:: Your goal ::
Leave out the pictures, and print exactly the lines from the one holding "This screenshot has width=607, height=364." through the last line of the material.

:: Source records ::

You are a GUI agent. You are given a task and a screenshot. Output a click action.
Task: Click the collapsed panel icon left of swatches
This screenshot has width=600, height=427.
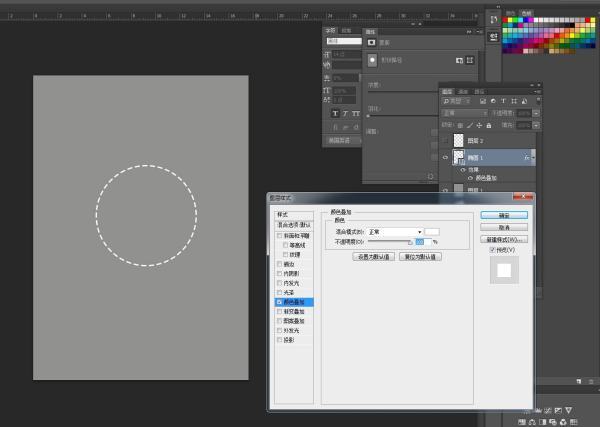click(493, 18)
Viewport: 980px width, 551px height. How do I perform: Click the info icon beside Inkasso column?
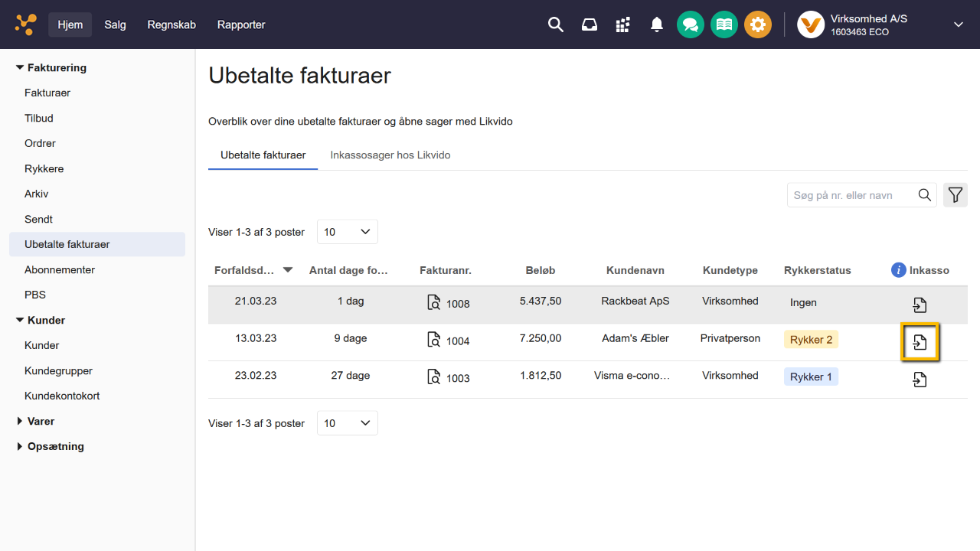(x=897, y=269)
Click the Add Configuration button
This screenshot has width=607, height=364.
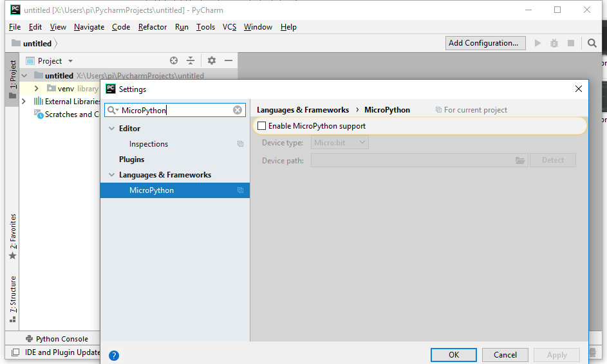(483, 43)
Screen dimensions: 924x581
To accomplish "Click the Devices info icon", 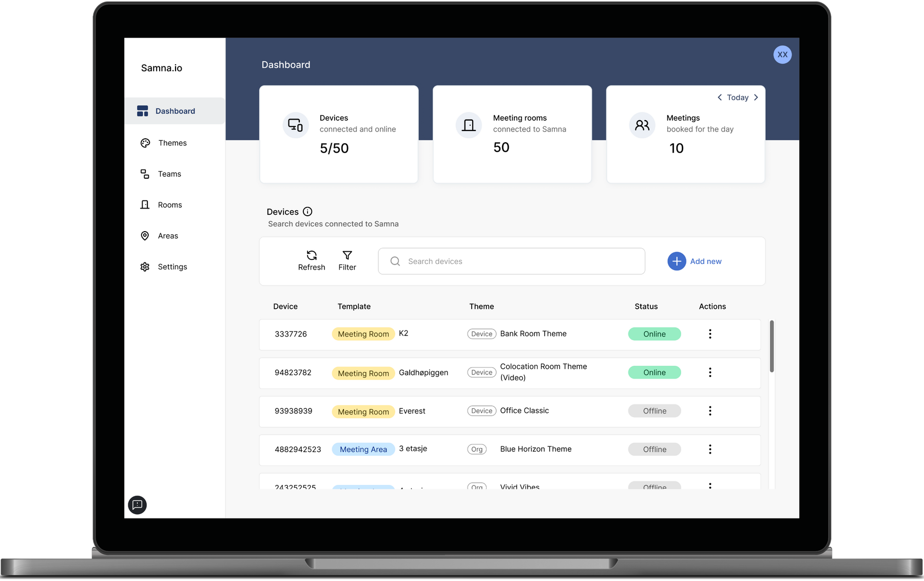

:: Reply ::
This screenshot has width=607, height=364.
(483, 43)
Screen dimensions: 924x581
To accomplish "Click the Devices info icon", 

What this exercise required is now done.